The application of the sensor may solve the major challenges of the revision TKA, especially with respect to instability as a failure mode. Specifically, the sensor can be used to avoid unnecessary ligament release and/or bone adjustment by finding femorotibial incongruence to correct for previously undetected femoral or tibial malrotation. Therefore, avoiding the unnecessary procedures and performing essential procedures without omission using the sensor may enhance patient recovery and function after revision TKA.

The software for the sensor is expected to improve, offering greater convenience and accuracy. Similarly, the wireless load sensor is expected to become simpler, easier to use, and less expensive. Future integration of sensors, which quantify soft-tissue tension and knee stability through a full range of motion, will allow robotic implant and bone readjustment to actually customize a patient's soft-tissue balance and alignment. Peter F. Drucker, the inventor of business management, stated that “you cannot manage what you cannot measure.” The quality of soft-tissue balancing can be improved by detecting the load imbalance. Sensors may be a valuable tool for achievement of accurate soft-tissue balancing without the need for a change in the surgical workflow, apart from the use of other computer-assisted methods for TKA (e.g., navigation and robotic surgery).

CONCLUSION

The wireless load sensor is an intraoperative tool that provides objective data for soft-tissue balancing. However, there is no apparent consensus regarding the definition of a truly load-balanced knee in sensor-assisted TKA and whether such knees will result in improved functional results. Ideal target loads must be determined through well-designed kinematic studies.

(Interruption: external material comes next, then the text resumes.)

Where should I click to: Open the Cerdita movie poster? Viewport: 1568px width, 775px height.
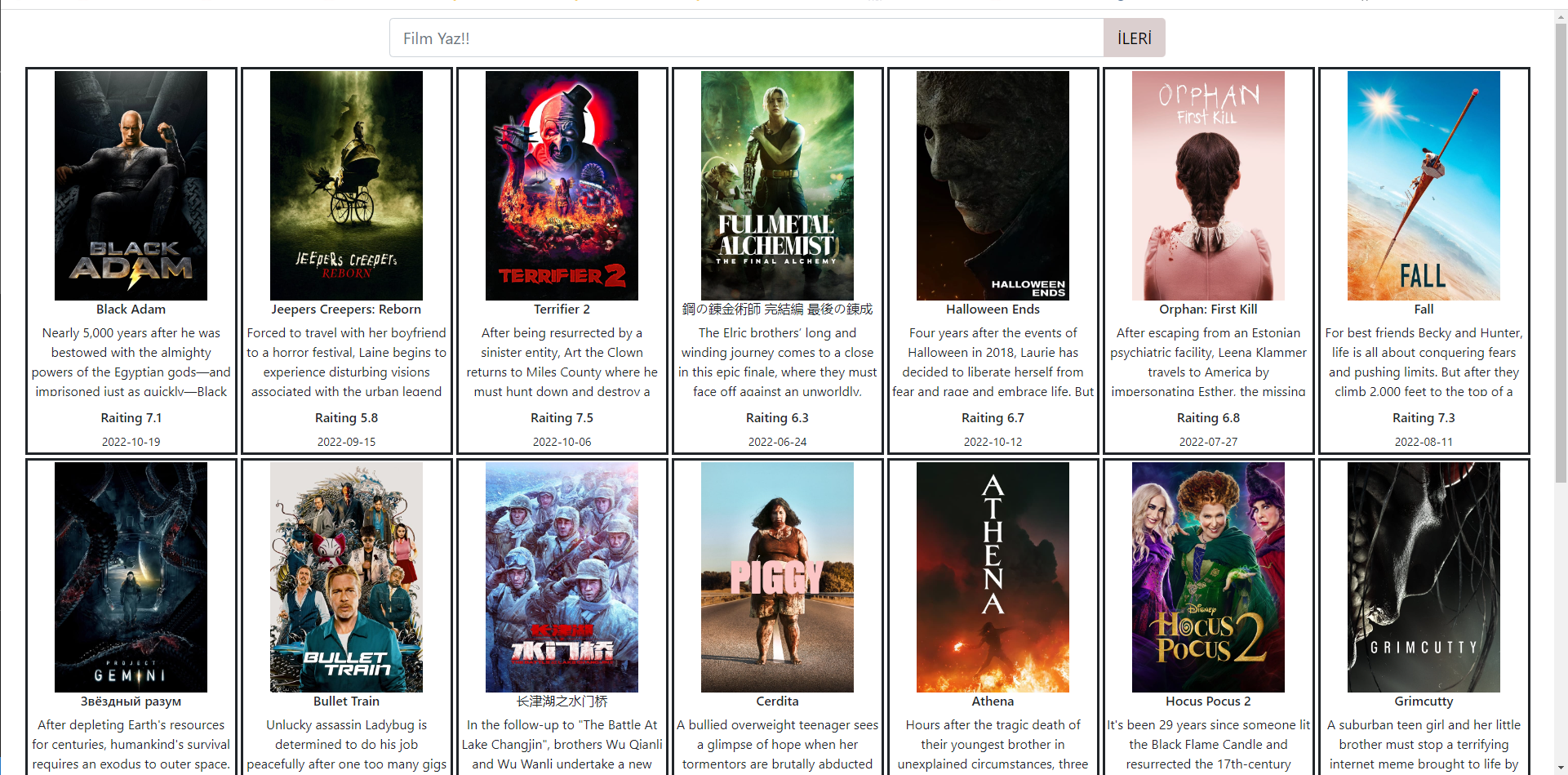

In addition, there is a need to determine whether delicate improvements in soft-tissue balancing influence long-term results and survival rates, thereby offsetting the cost of sensor-assisted TKA and potential risk of soft-tissue over-release.

An orthopedic surgeon's experience, adaptability, and technical knowledge of the sensor are crucial to the success of sensor-assisted TKA. If orthopedic surgeons clearly understand the technology and advantages and disadvantages, they will be able to determine whether the sensor is appropriate for use in specific cases.

Notes

CONFLICT OF INTEREST:No potential conflict of interest relevant to this article was reported.